City council approves using Prop. 68 funds to build a community dog park at Riverway Sports Park
VISALIA – After more than a year of barking public health orders and mad dogging cities over COVID restrictions, the state has finally given the city of Visalia something to wag its tail about.
At its June 7 meeting, the Visalia City Council unanimously approved building a new dog park with state funding which won’t require a local match. The dog park will be located along the northside of Riverway Drive near the corner of Dinuba Boulevard.
All of the funding to build the park will come from Prop. 68, the California Drought, Water, Parks, Climate, Coastal Protection, and Outdoor Access of All Act of 2018. Eligible uses for the funding include park rehabilitation, new parks and park improvements or additions.

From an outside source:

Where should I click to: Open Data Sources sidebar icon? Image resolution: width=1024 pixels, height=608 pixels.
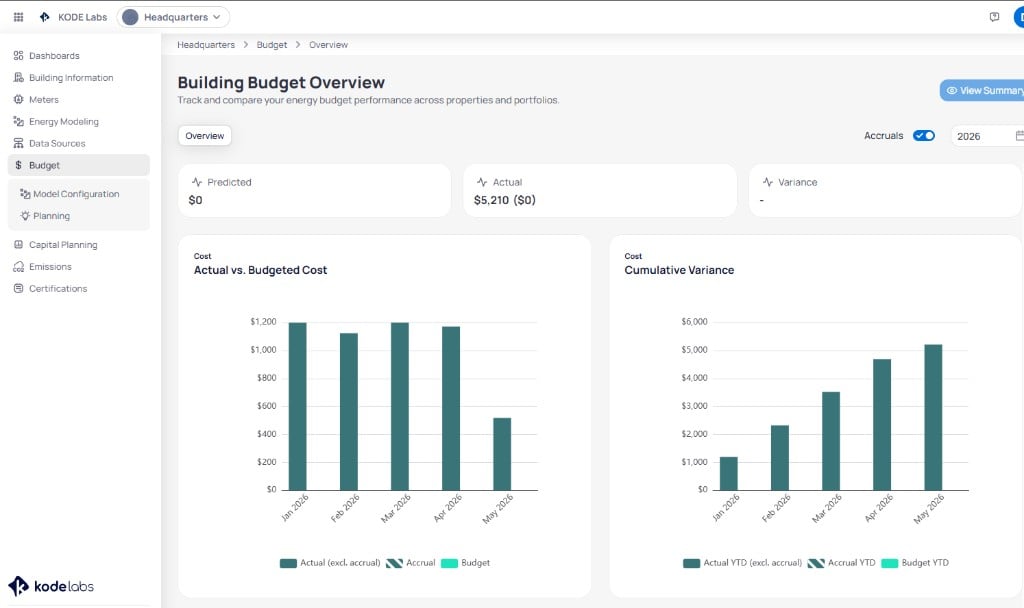[18, 143]
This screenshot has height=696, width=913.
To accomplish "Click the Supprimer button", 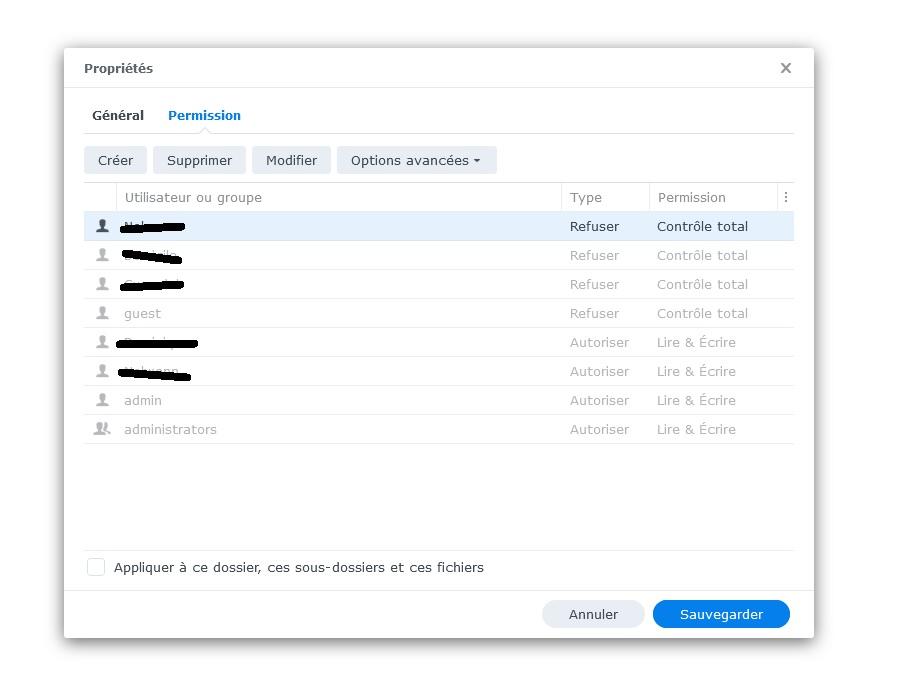I will click(199, 160).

Visalia was among 69 cities to receive $177,952 from the fund, which included every incorporated city in Tulare County. The city will not be required to provide 20% matching local funds because Riverway Sports Park serves a severely disadvantaged community, where the median household income is less than 60% of the statewide average. Future maintenance costs would be budgeted in the Parks Maintenance Division operational budget.
According to the staff report, the dog park project was chosen because it fit within the budget of the funding and because Visalia only has two dog parks, which area already heavily used, for a city of its size.
The city’s other dog parks are also located next to parks, including the Cody Kelly Bark Park at on Airport Drive in Plaza Park and the Seven Oaks Bark Park on Tulare Avenue behind Seven Oaks Park.
The site at Riverway Sports Park was selected by the Parks and Recreation Commission on May 11 for its access to restrooms, ADA parking lots, water for irrigation, the St. John’s Trailhead and due to the residential growth in the area.
“The proposed location would place the dog park north of Riverway Drive and would tie Riverway Sports Park, the proposed community dog park, and St. John’s Trail into a larger recreational area when the roadway is removed soon,” the report stated.